The two parties have only weeks to wrap up the agreement, which has been dragging on for over eight years since negotiations began in 2016.
Indonesia's assertion that the 19th round of negotiations in July would conclude the pact demonstrated optimism, which deserves acknowledgement. However, as the month of August commences, it remains unclear whether the two parties will ultimately be able to reach an agreement, and the possibility of further discussions being required cannot be dismissed.
The EU side has said in its official documents that "some key outstanding issues have remained inconclusive, including export and import restrictions, as well as investment conditions", and that negotiating groups will continue to work in coming weeks.
It is our sincere hope that the government will keep its word and complete the agreement by its latest target period of next month.
Indonesia must guarantee this swift conclusion, as any further postponements would result in the loss of invaluable time that could otherwise be invested in enhancing the country's competitiveness vis-a-vis its neighbors.
Vietnam saw its already significant trade with the EU surge by over 14 percent in 2021 after a free trade agreement between the two took effect the previous year. Last year, Vietnam was the EU's 17th-largest trading partner, with over US$69.27 billion worth of goods exchanged.
Meanwhile, Indonesia was only the 33rd-largest trading partner of the EU last year, with a bilateral trade value of $32.04 billion.
Furthermore, the financial implications of the delay could be significantly more pronounced if we also consider the potential for investment that would have been directed into the country had the agreement been concluded at an earlier time. This is particularly evident in the context of renewable energy, as evinced by the experience of Vietnam.
Additionally, Indonesia must consider the impending implementation of the EU Deforestation Regulation in December of this year, along with the scheduled conclusion of the EU Carbon Border Adjustment Mechanism's transition period in 2026.

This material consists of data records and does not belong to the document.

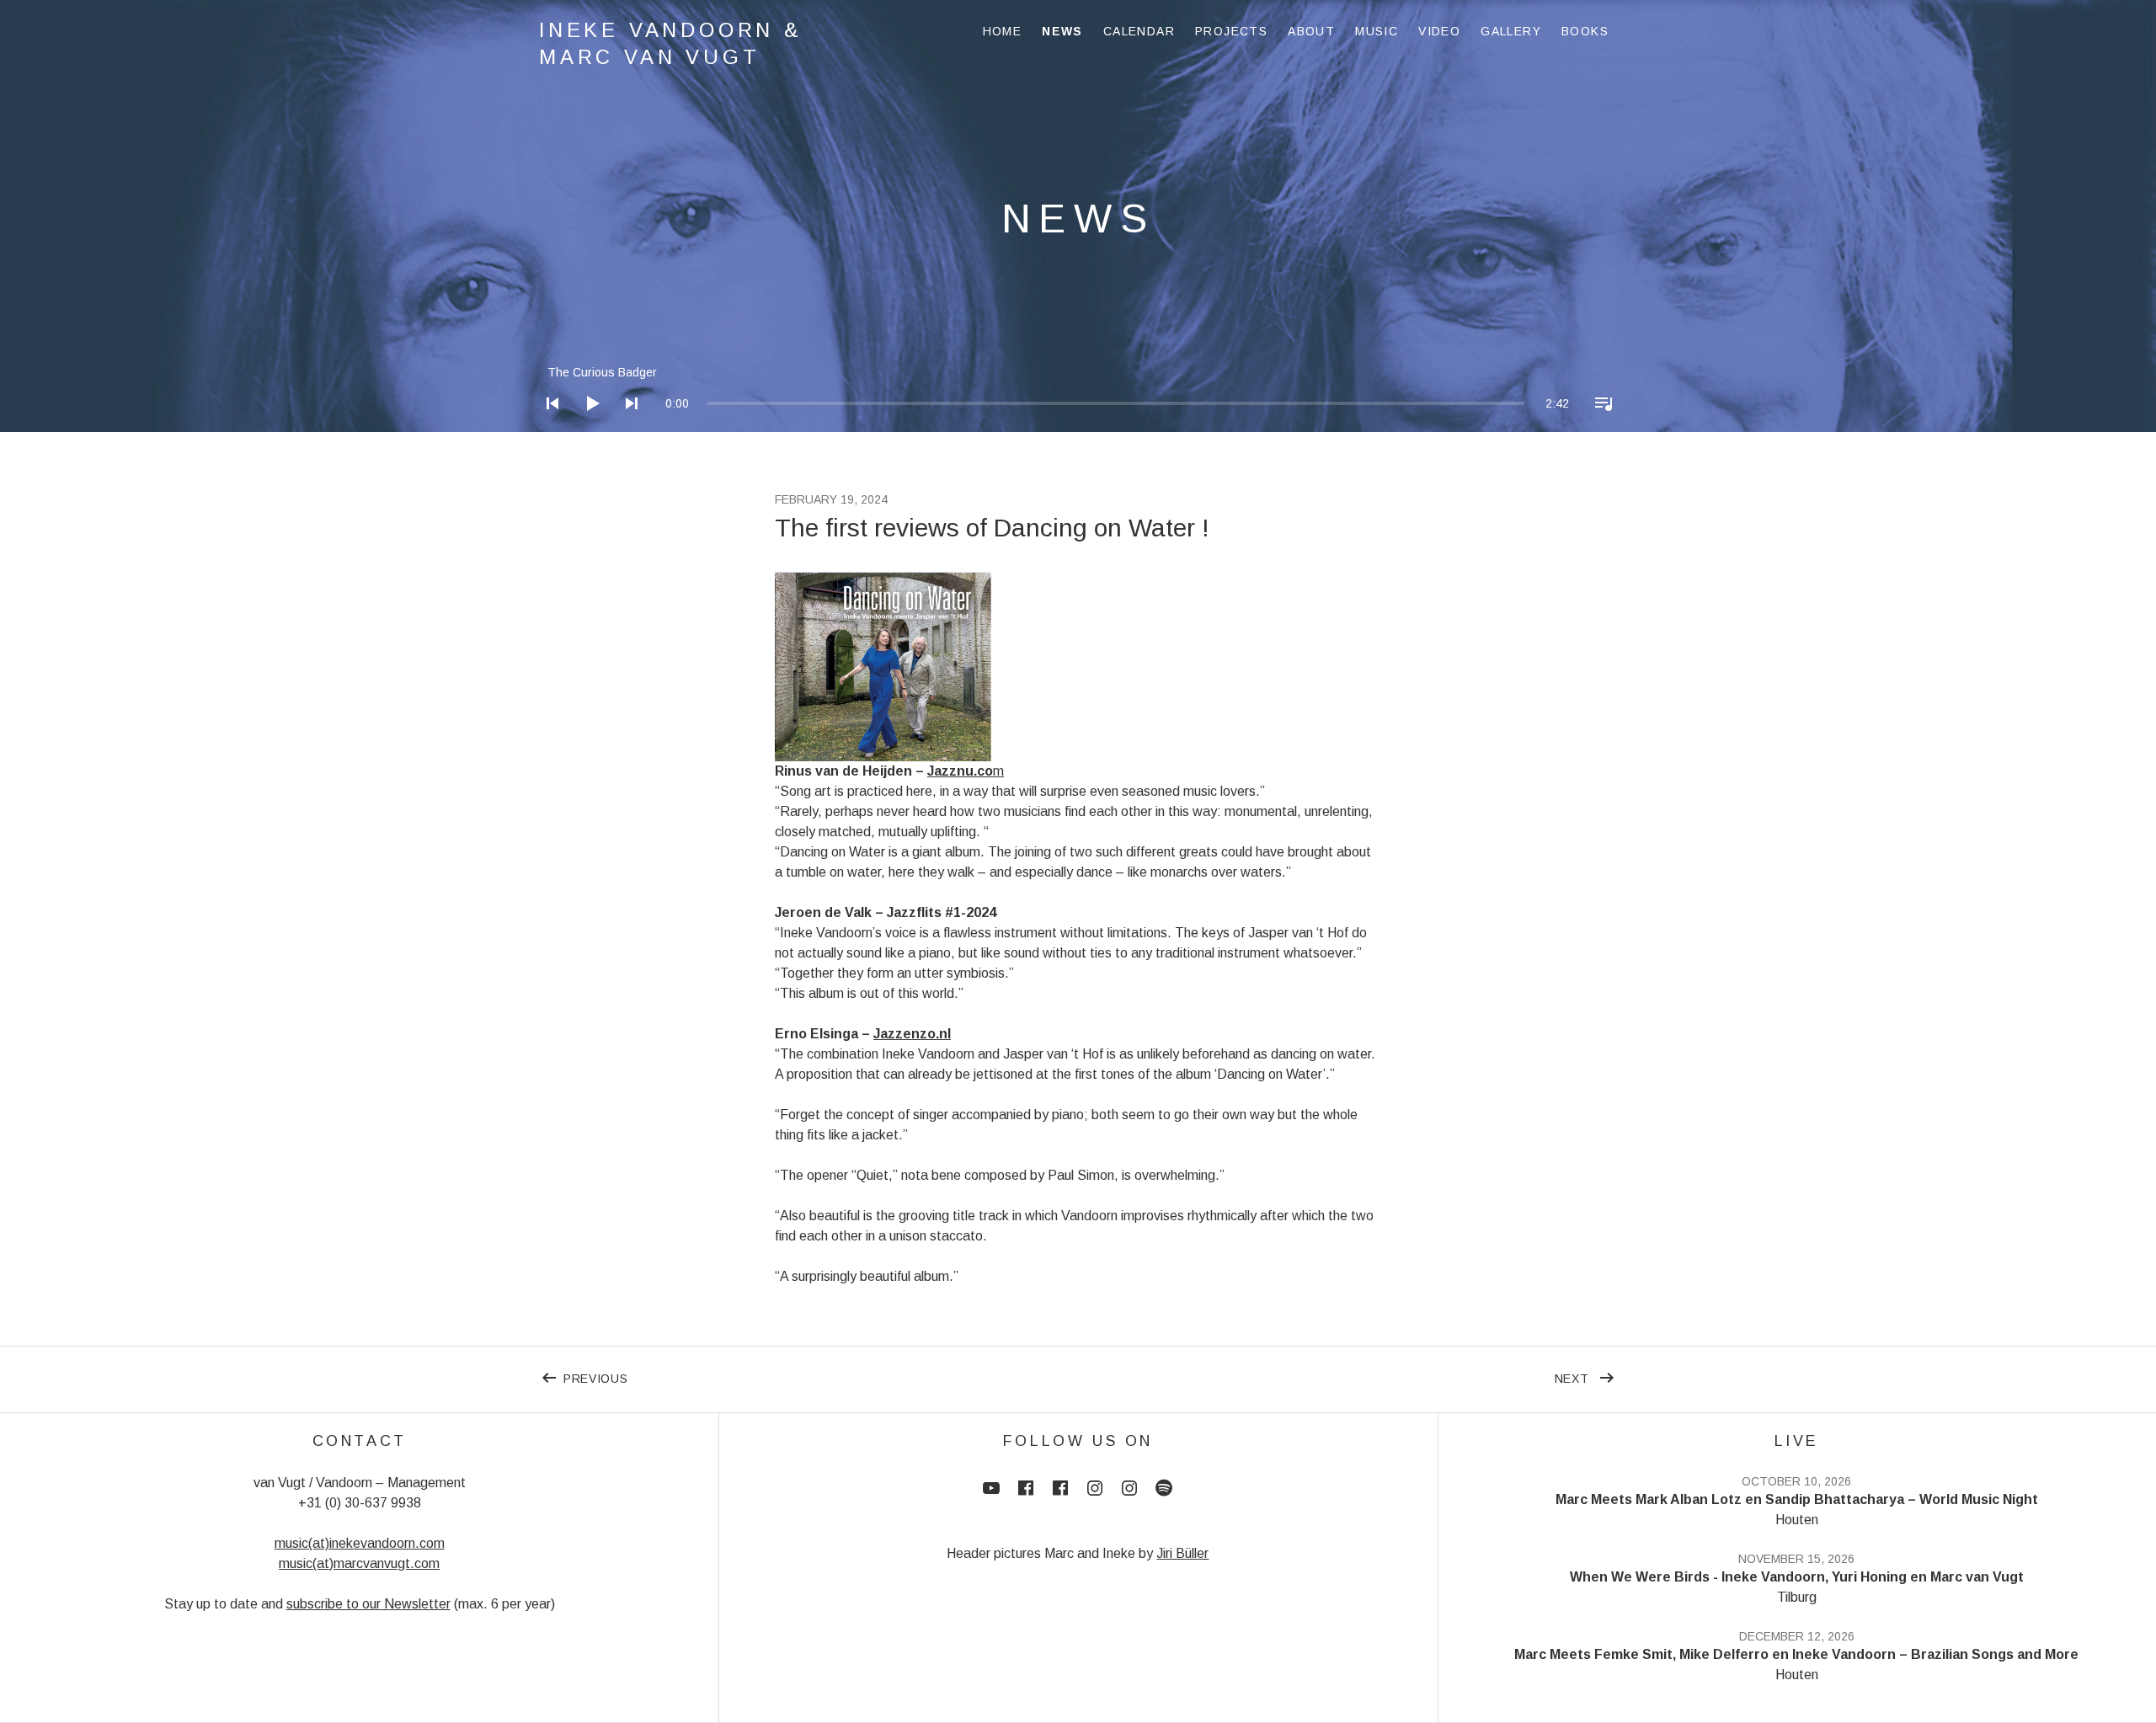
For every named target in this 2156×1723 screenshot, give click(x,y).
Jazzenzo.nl (912, 1034)
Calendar (1139, 31)
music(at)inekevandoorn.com (360, 1543)
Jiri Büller (1182, 1553)
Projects (1231, 31)
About (1311, 31)
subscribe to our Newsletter (368, 1604)
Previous (820, 1375)
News (1062, 31)
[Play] (587, 425)
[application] (1078, 390)
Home (1002, 31)
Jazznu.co (960, 771)
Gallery (1511, 31)
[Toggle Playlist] (1598, 425)
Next (1586, 1375)
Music (1376, 31)
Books (1585, 31)
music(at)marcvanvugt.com (359, 1563)
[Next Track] (626, 425)
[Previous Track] (547, 425)
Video (1439, 31)
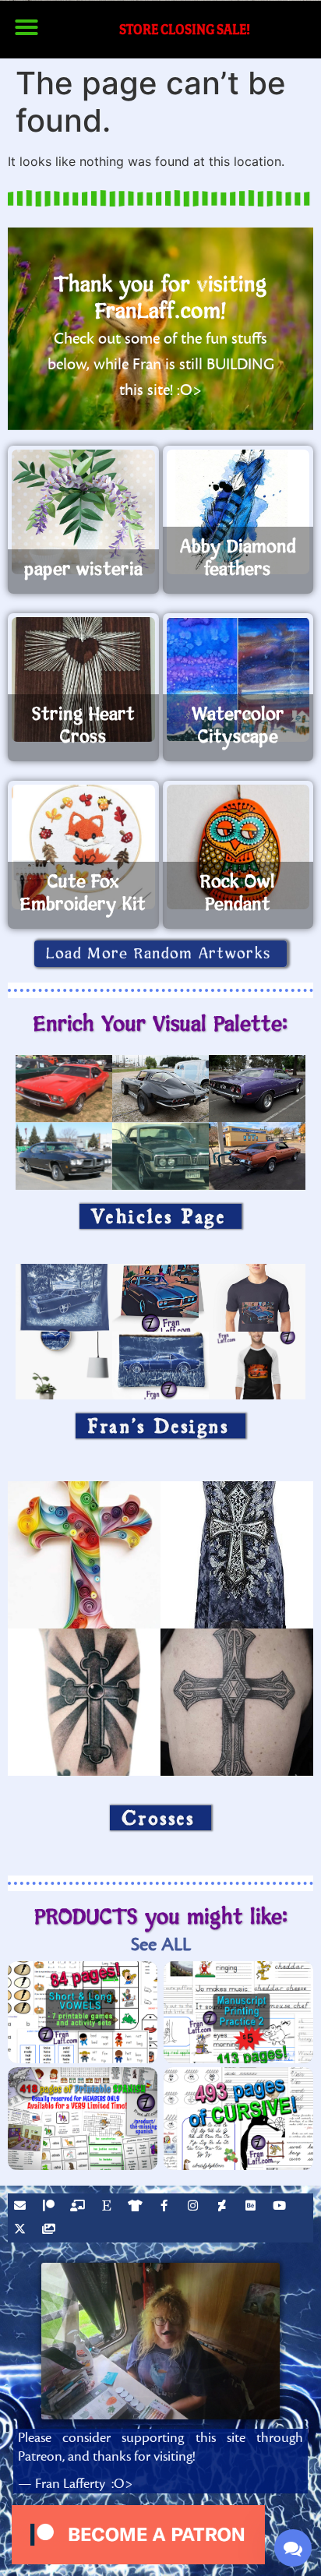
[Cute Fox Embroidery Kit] (83, 847)
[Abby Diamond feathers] (238, 512)
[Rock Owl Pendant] (238, 847)
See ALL (161, 1944)
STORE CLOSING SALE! (184, 29)
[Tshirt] (137, 2207)
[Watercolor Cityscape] (238, 679)
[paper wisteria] (83, 512)
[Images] (50, 2231)
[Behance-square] (252, 2207)
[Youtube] (281, 2207)
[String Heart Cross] (83, 679)
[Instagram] (194, 2207)
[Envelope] (22, 2207)
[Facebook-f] (166, 2207)
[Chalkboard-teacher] (79, 2207)
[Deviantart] (223, 2207)
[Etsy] (108, 2207)
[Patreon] (50, 2207)
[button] (26, 27)
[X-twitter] (22, 2231)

While a comprehensive trade agreement may not entirely negate the impact of these two factors, it would at least provide Indonesia with a more advantageous trade environment for its goods entering the eurozone.
It would be prudent to conclude the agreement under the Jokowi administration, particularly for the EU, as negotiating with the incoming government would introduce an additional layer of uncertainty.
Notwithstanding the assurances of continuity proffered by the team of president-elect Prabowo Subianto, the outgoing and incoming presidents are distinct personalities, with their respective supporters exerting influence.
The failure to reach an agreement at this time would carry the risk of a more prolonged negotiation process, and it is difficult to know whether the situation will be any more favorable in the next five years than it is now.
Trade is a two-way street. The restriction of Indonesian enterprises' access to the EU also presents a challenge for EU companies seeking to expand trade relations with Indonesia, the largest economy in the rapidly developing region of Southeast Asia.
By entering into an agreement with the EU, Indonesia would be able to remove its own trade barriers, thus creating a reciprocal relationship.
As the fourth-most-populous country in the world, Indonesia represents a substantial market for the EU. However, if negotiations remain unresolved for an extended period, the EU may lose competitiveness to other countries that have sealed a trade deal with the country.